“Pra reivindicar tem que se organizar”: ocupação gaúcha completa 30 anos como exemplo de luta pela moradia
A desapropriação foi feita por Olívio Dutra (PT), então governador (1999-2003). A Concessão de Direito Real de Uso (CDRU) foi recebida pelos moradores em 2020.
A ocupação virou o bairro Nova Santa Marta, cresceu e se tornou um dos mais populosos da cidade, com 30 mil famílias, recebendo investimentos municipais, estaduais e federais, por meio do extinto Programa de Aceleração do Crescimento (PAC).
“Eu era vereador na época, foi um processo de muita luta, organização e até enfrentamento com a polícia.
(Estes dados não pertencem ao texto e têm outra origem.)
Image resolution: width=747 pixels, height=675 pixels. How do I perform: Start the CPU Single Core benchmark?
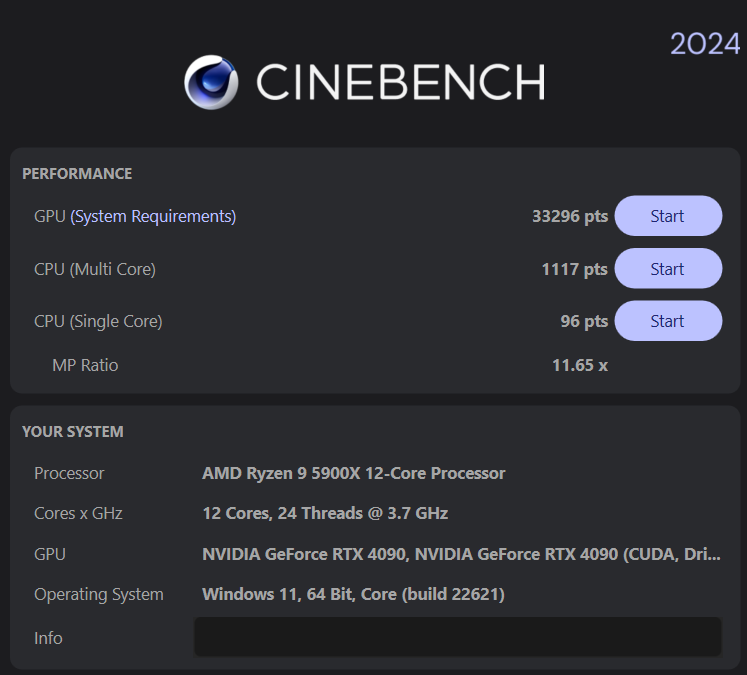coord(667,321)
Mas buscamos recursos públicos e encaramos o preconceito, já que os moradores da ocupação eram chamados de sem-teto. Se tornou um modelo internacional”, contou Valdeci Oliveira, ex-prefeito de Santa Maria.
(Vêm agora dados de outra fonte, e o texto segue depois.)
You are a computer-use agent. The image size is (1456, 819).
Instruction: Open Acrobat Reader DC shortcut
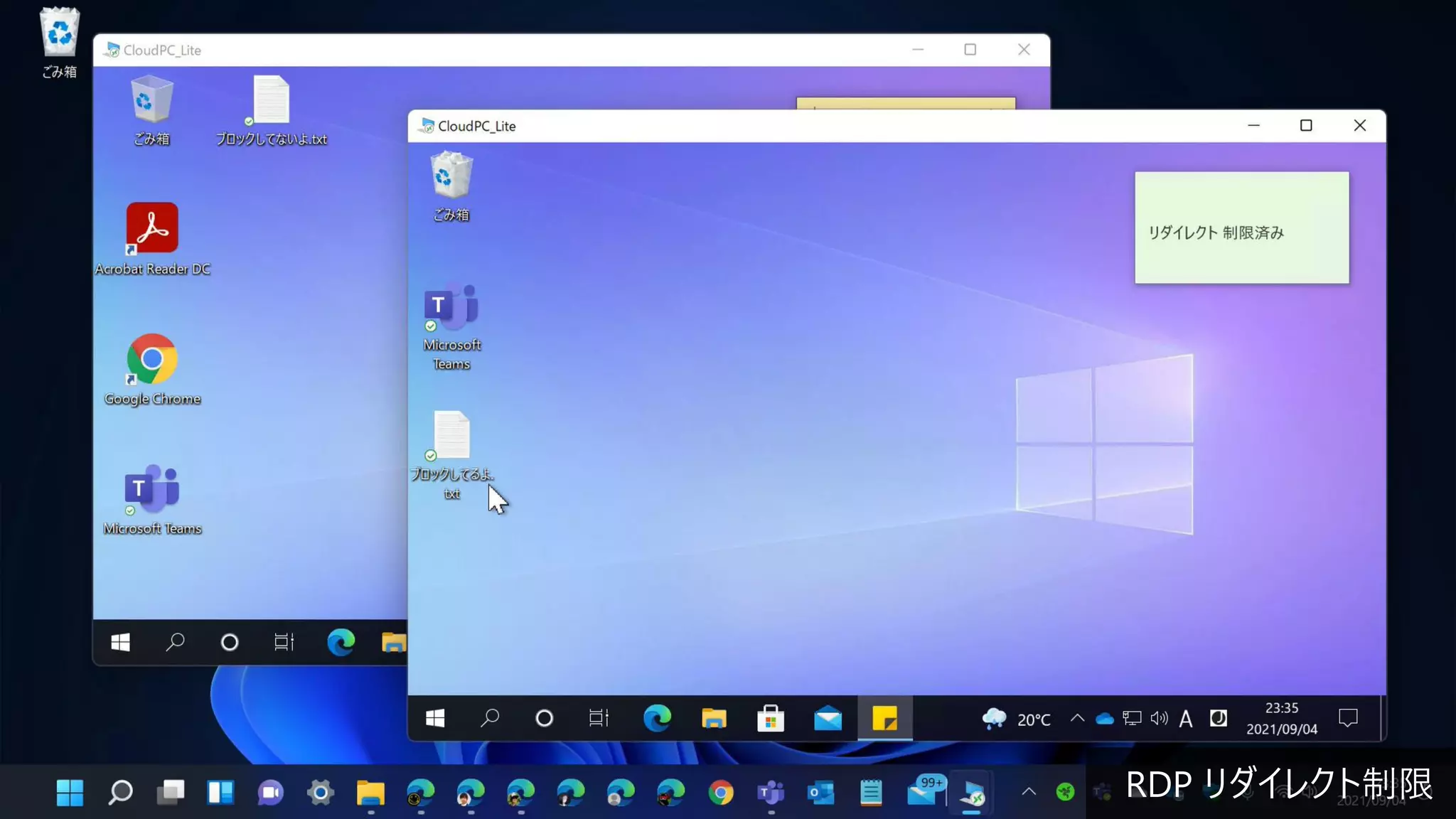pyautogui.click(x=152, y=228)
“O exemplo do Nova Santa Marta, que completa 30 anos em breve, mostra as angústias e necessidades que, de um modo geral, boa parte da população brasileira convive”, colocou a deputada Maria do Rosário (PT/RS), que solicitou a audiência pública realizada nesta terça (9/11), pela Comissão de Legislação Participativa (CLP), para tratar das conquistas do bairro santa-mariense.
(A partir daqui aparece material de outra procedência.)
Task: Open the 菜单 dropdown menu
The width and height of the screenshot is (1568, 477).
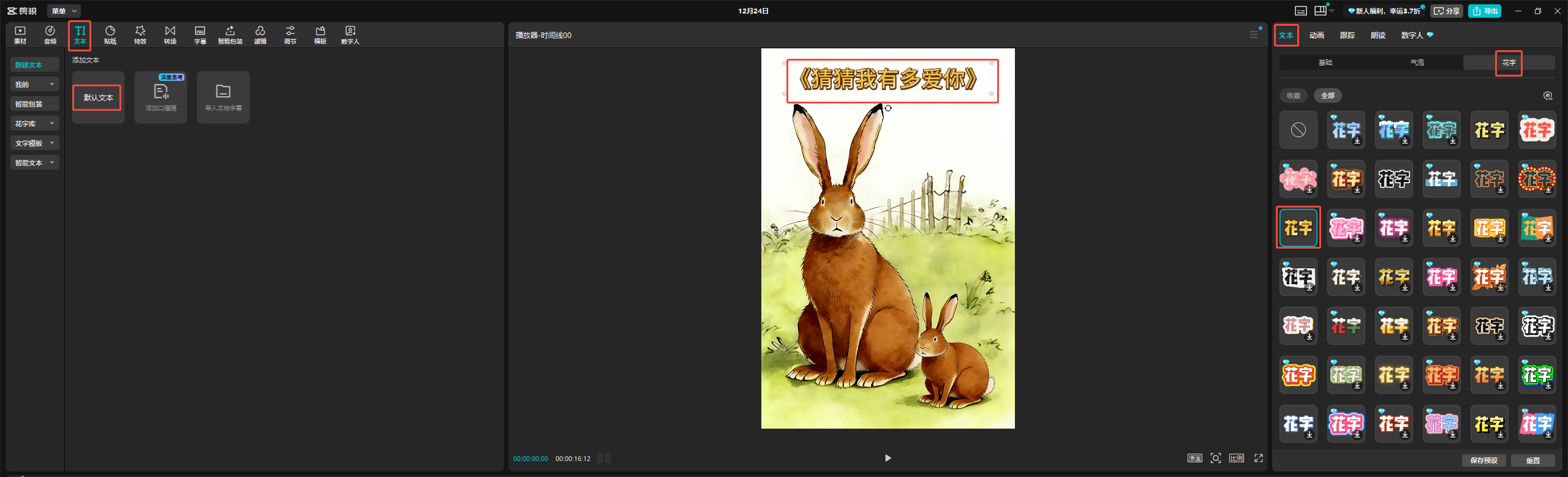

Segundo estudo divulgado pelo Ipea (Instituto de Pesquisa Econômica Aplicada), há um déficit de 7,9 milhões de moradias no país, o que corresponde ao total de 14,9% dos domicílios brasileiros.
Waldenor Pereira (PT/BA), presidente da CLP, afirmou que “a responsabilidade dos governos é enorme para fazer do acesso à moradia um direito para todos. A moradia digna é prioridade para a sociedade brasileira”.
Resistência
Eber Pires Marzulo, professor do Departamento de Urbanismo da Faculdade de Arquitetura da Universidade Federal do Rio Grande do Sul, destacou que participar do debate é um ato de resistência, por causa do momento de desmonte das políticas públicas.
“O povo do Nova Santa Marta é um exemplo dessa resistência, que começou há 30 anos. As possibilidades que surgiram com o Estatuto das Cidades, são fundamentais para reconhecimento das ocupações como parte da estrutura urbana das cidades brasileiras. São fundamentais as conquistas pela urbanização, como forma de acesso e avanço”.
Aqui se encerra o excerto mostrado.